仕事場で「ダメ元」の姿勢を表現したいときは、別のフレーズに言い換えましょう。ここからは、仕事中の会話やビジネスメールで使える「ダメ元」の言い換え表現を、例文とともに分かりやすく紹介します。
無理を承知で
「無理を承知で」は、「ダメ元」の丁寧な言い換えとして最も代表的なフレーズです。この言葉には、「このような要望は厳しいと理解していますが」というニュアンスが込められています。
【「無理を承知で」を用いた例文】
●「無理を承知で申しますが、明後日までに作業を終えていただけますか」
●「無理を承知でお願いいたしますが、日程を〇日に変更していただけませんでしょうか」
仕事において、目上の人にイレギュラーな依頼・要望を出すときや、協力を要請するときに使うのがよいでしょう。
恐縮ですが
「恐縮ですが」は、「恐れる」と「縮む」という漢字が入っているように、「恐れ多くて身が縮む思い」を伝えるときに用いるフレーズです。
【「恐縮ですが」を用いた例文】
●「お忙しいところ恐縮ですが、明後日までにご返答いただけますでしょうか」
●「恐縮ではございますが、会議へのご参加をお願いいたします」
主に、「相手に対する申し訳なさや気遣い」を示す表現で、目上の人に何かしらの要望を出すときや迷惑をかけたとき、厚意を受けたときなどの「クッション言葉」としてよく使われます。
無理を言って
「無理を言って」は、実現が困難なお願いをするときに用いるフレーズです。
【「無理を言って」を用いた例文】
●「追加の業務をお願いすること、無理を言って申し訳ございません」
●「無理を申し上げますが、予算の増額をご検討いただけないでしょうか」
理屈が通らない事象を「無理」という言葉で表現することで、「自身の要求がいかに困難であるかは十分理解している」とアピールできます。相手にとって負担が大きい依頼や要求をしたときのほか、困難な要求を謝罪するときにも用いられます。
難しいことは覚悟の上で
「難しいことは覚悟の上で」は、断られることを想定しながらも、少ないチャンスにかけて困難なお願いをするときに用いるフレーズです。失敗に終わっても、それを受け入れるという心構えも示しています。
【「難しいことは覚悟の上で」を用いた例文】
●「難しいことは覚悟の上で、この企画を提案してみようと思う」
●「難しいことは覚悟の上で起業した」
相手にとって不利または負担となるお願いをするときや、断られることを想定してお願いするときによく用いられる言葉で、「無理を承知で」に近い表現です。
挑戦ですが
「挑戦ですが」は、従来の慣習から脱却し、失敗の可能性がある未知の分野・方法にチャレンジするときに用いられるフレーズです。この言葉を使うことで、成長に向けて失敗や変化を恐れない前向きな姿勢も示せます。
【「挑戦ですが」を用いた例文】
●「挑戦ですが、新たなシステムの導入を検討してはいかがでしょうか」
●「挑戦ですが、昇給・昇進に向けて上位資格の取得を目指します」
「無理を承知で」や「恐縮ですが」は、仕事における幅広いシチュエーションで使われますが、「挑戦ですが」は新たな物事に取り組む際に使われる程度で、活用シーンが比較的限られます。
その他の言い換え
ここまで、「ダメ元」の言い換えについて説明してきましたが、それ以外にも同様の意味を持つフレーズは存在します。
●「申し訳ありませんが」
●「精いっぱい取り組みます」
●「できるかぎりやってみます」
仕事上のコミュニケーションにおいて「ダメ元」を言い換える場合、「似たような意味を持つ言葉やフレーズでも、状況に合わせて選ばないと失礼にあたることがある」という点に注意してください。

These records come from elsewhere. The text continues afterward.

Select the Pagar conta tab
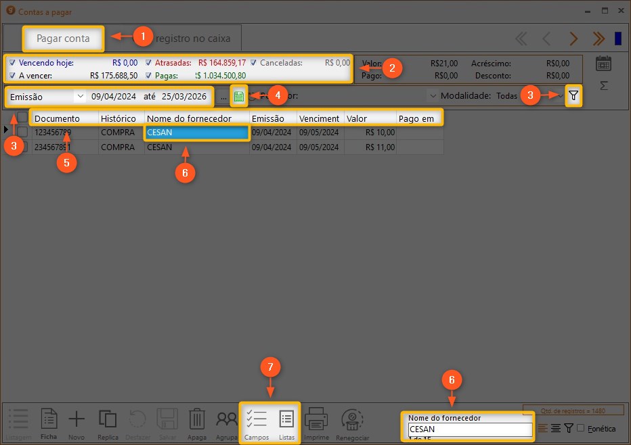Image resolution: width=631 pixels, height=445 pixels. pos(63,39)
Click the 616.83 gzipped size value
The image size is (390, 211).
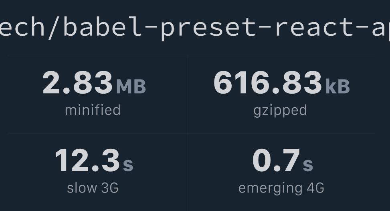(x=268, y=82)

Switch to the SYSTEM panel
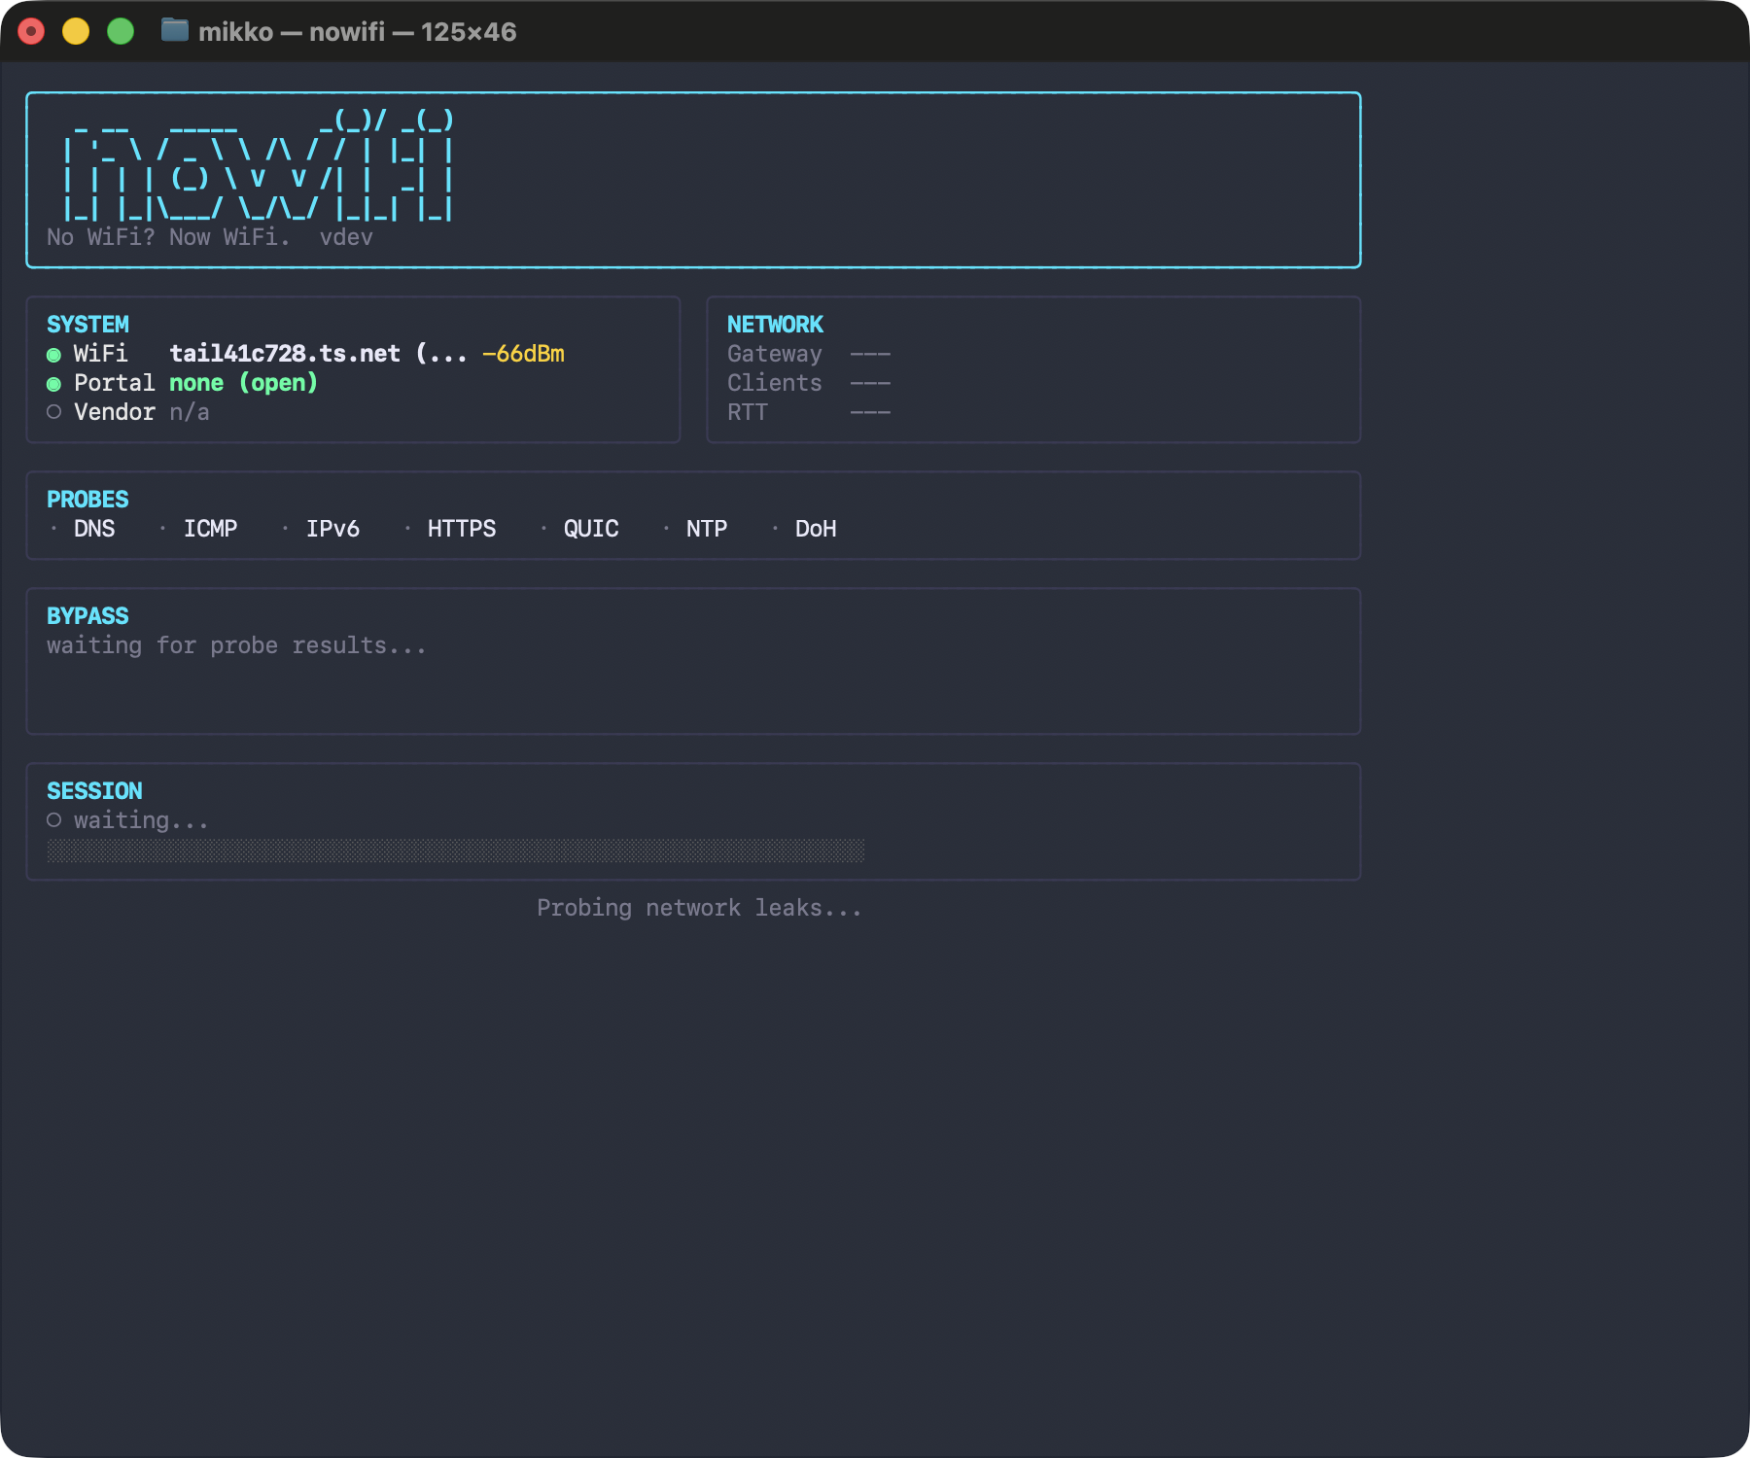[88, 324]
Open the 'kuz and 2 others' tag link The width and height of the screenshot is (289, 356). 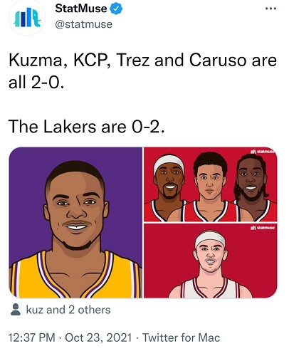click(x=68, y=310)
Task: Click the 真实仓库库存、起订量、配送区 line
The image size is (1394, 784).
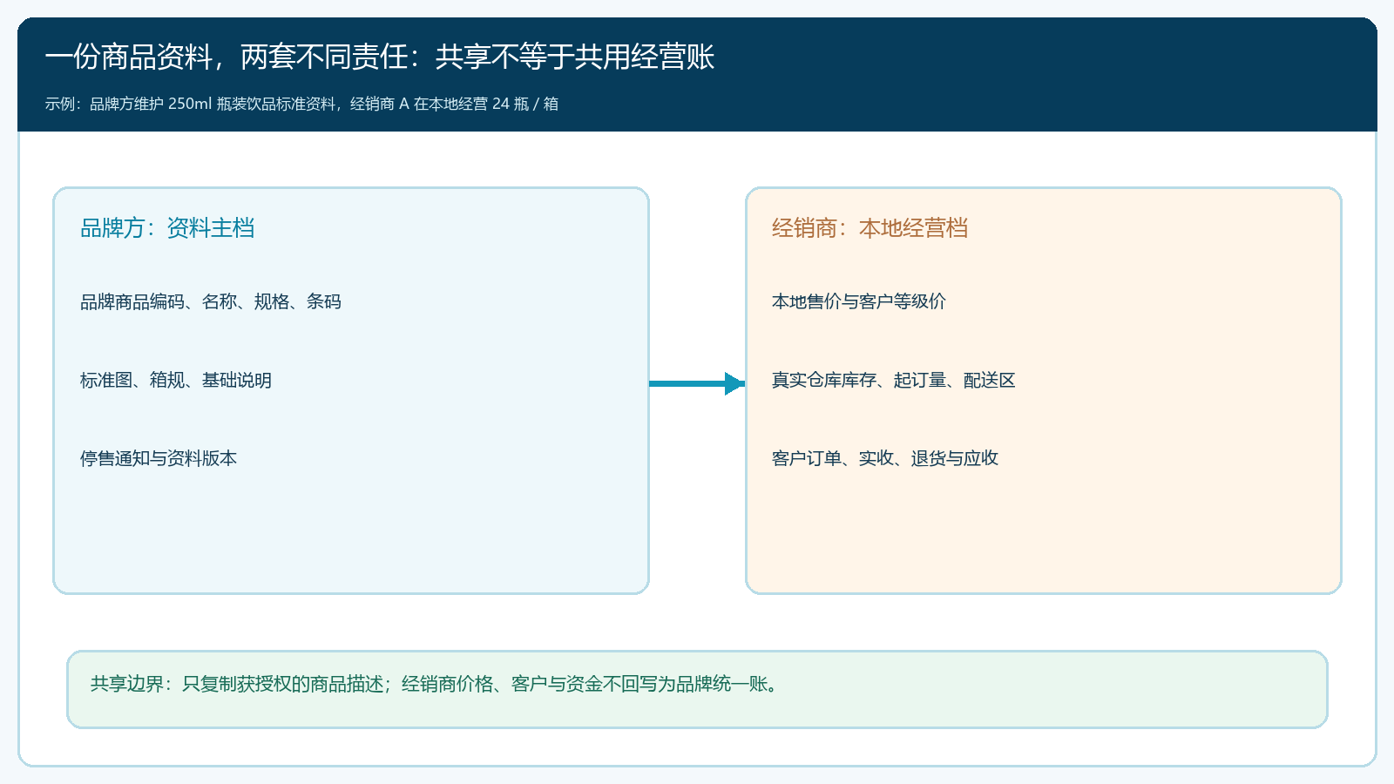Action: click(x=894, y=380)
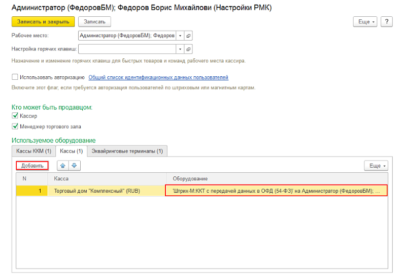Open the Рабочее место record via open icon

188,36
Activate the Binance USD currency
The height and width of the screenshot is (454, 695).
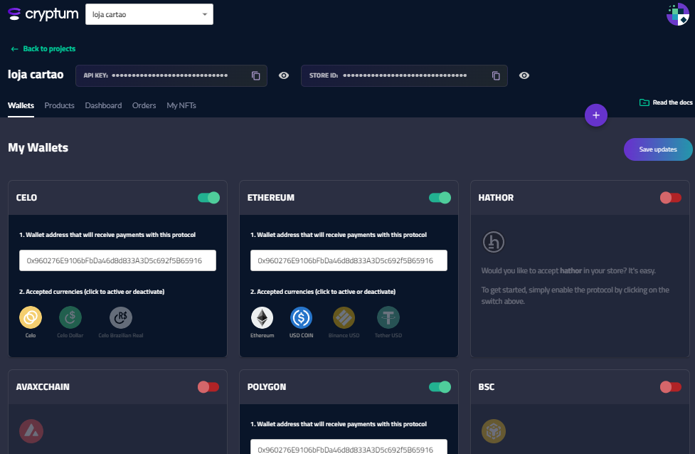[x=344, y=317]
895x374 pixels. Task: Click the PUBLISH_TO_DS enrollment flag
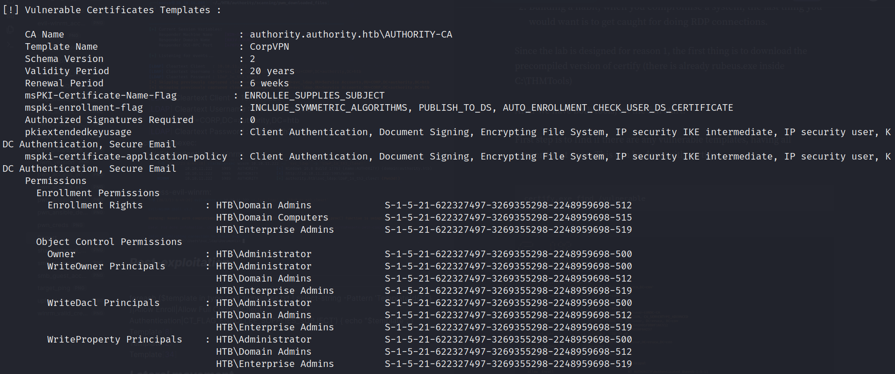pos(455,107)
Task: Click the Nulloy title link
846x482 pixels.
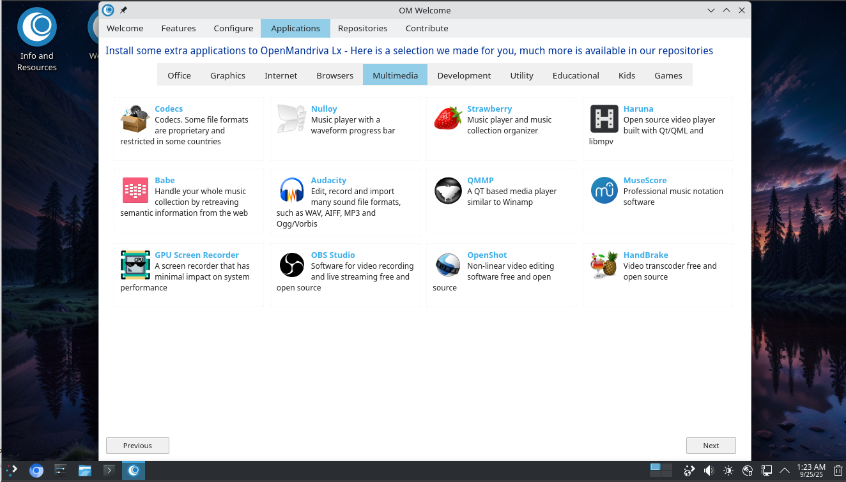Action: click(323, 109)
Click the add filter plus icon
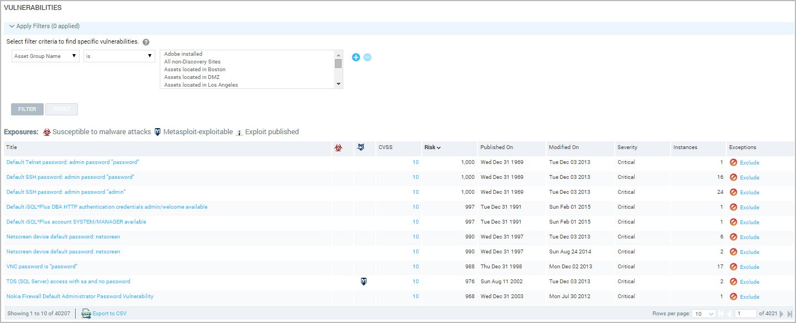 356,57
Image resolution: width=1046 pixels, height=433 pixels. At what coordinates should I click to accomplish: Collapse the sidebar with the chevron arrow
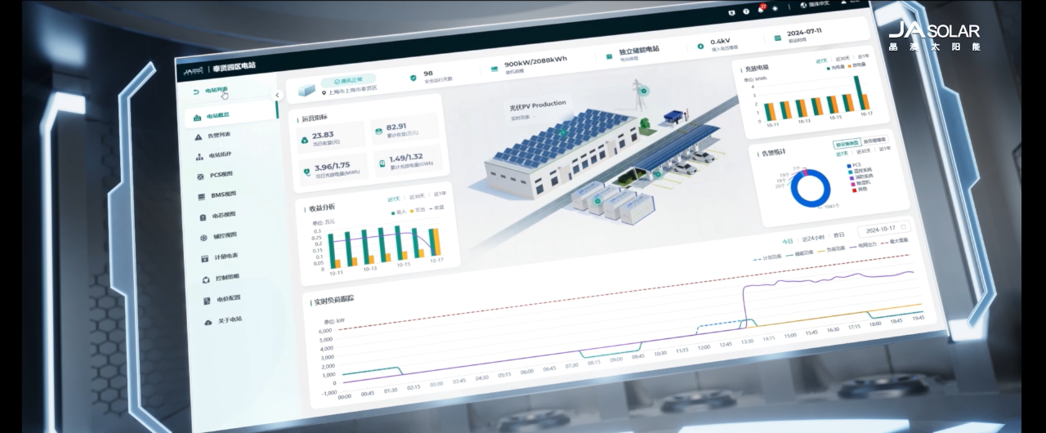277,95
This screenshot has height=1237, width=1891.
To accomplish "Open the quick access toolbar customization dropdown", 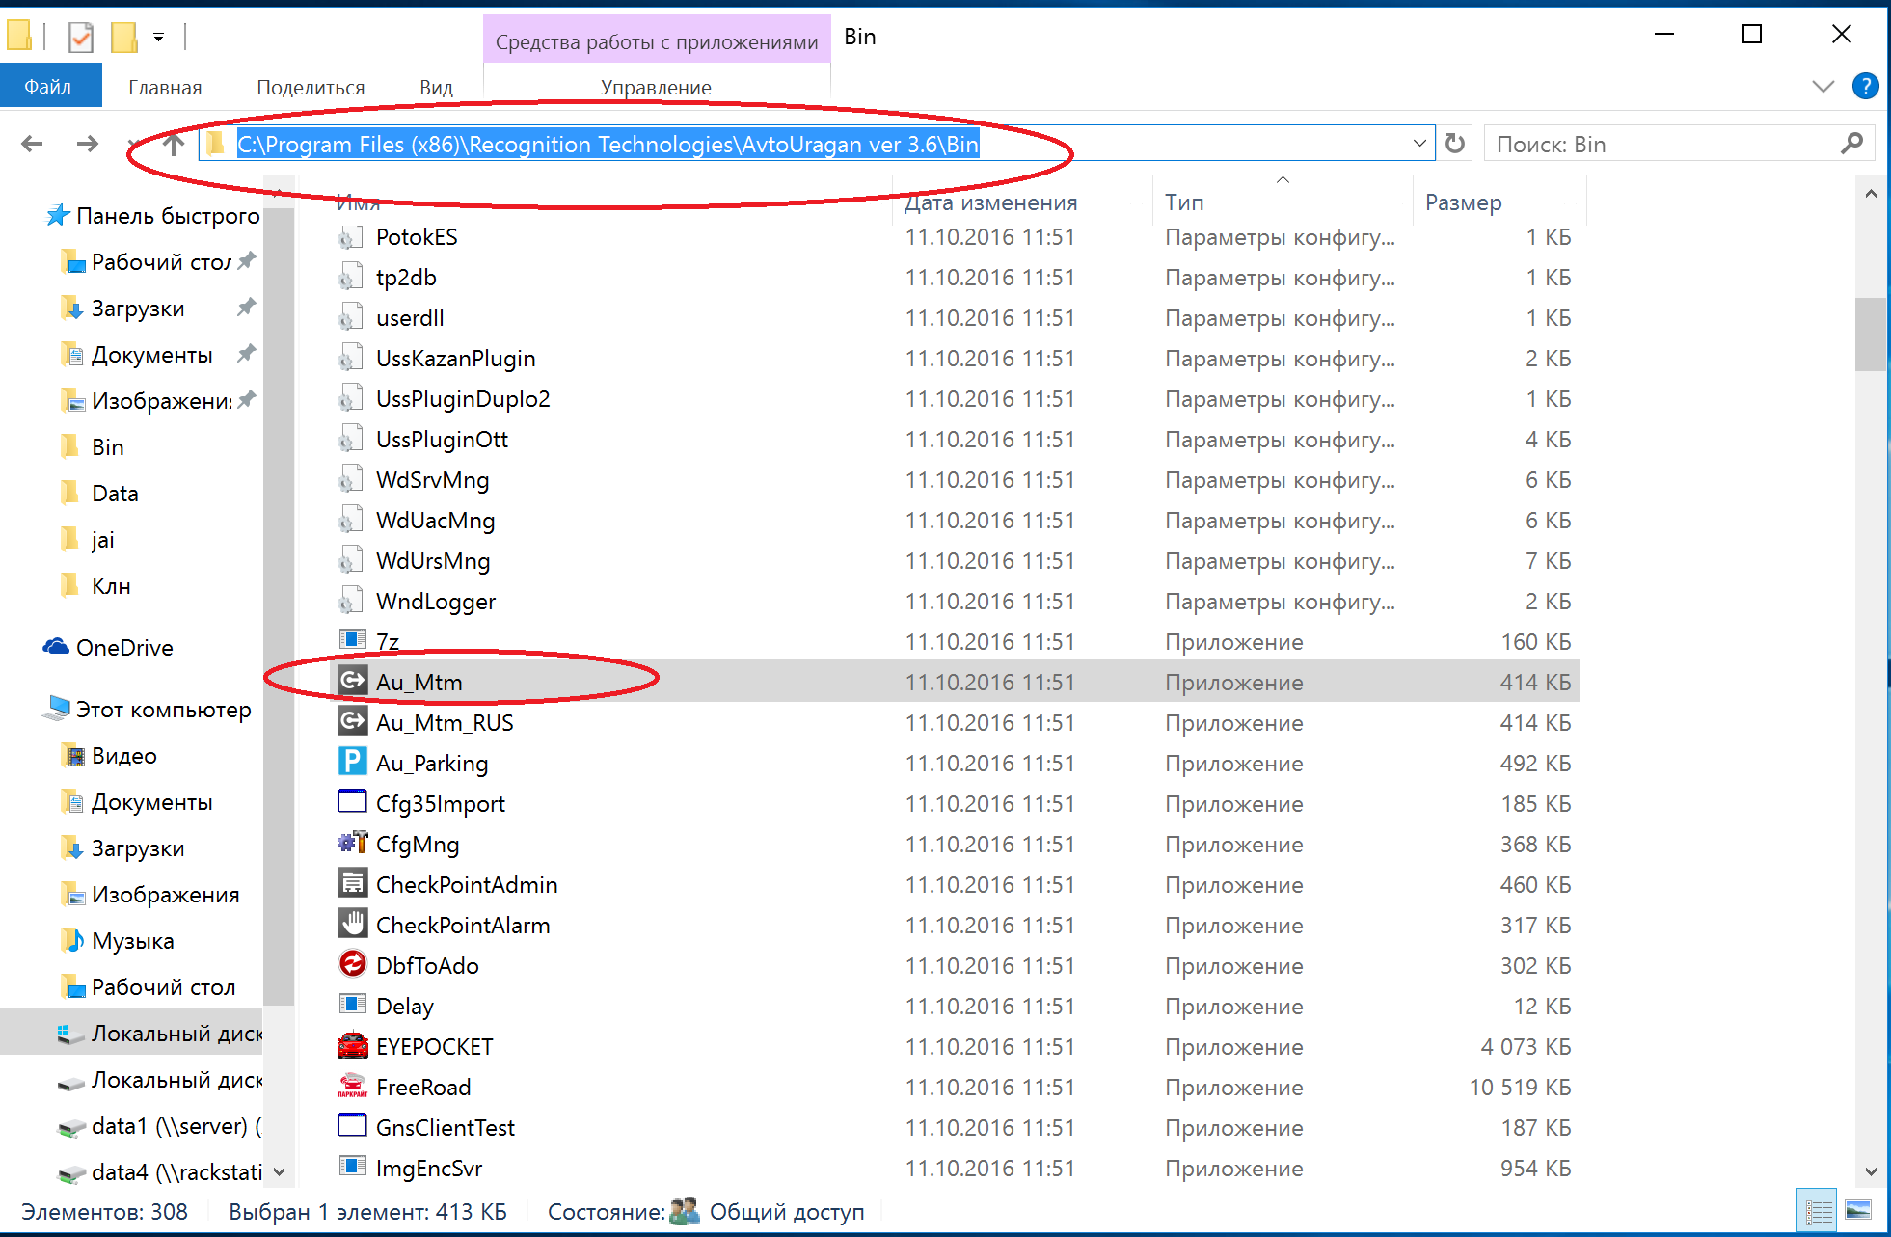I will click(158, 38).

間違ったニュアンスで受け止められることがないように、それぞれの言葉の意味と使い方をしっかりと把握しておきましょう。
まとめ
「ダメ元」とは、「ダメで元々(もともと)」を略した表現であり、成功する見込みは低いものの、挑戦する価値はあるという意味で使われます。「ダメ元」と似たような意味を持つフレーズとして「一か八か」や「思い切って」などが挙げられますが、これらはカジュアル度が高い表現です。そのため、利用者さんやご家族、目上の人とのコミュニケーションには向いていません。
仕事の場で「ダメ元」の姿勢を伝えたいときは、「無理を承知で」「恐縮ですが」など、失礼にあたらないフレーズを使いましょう。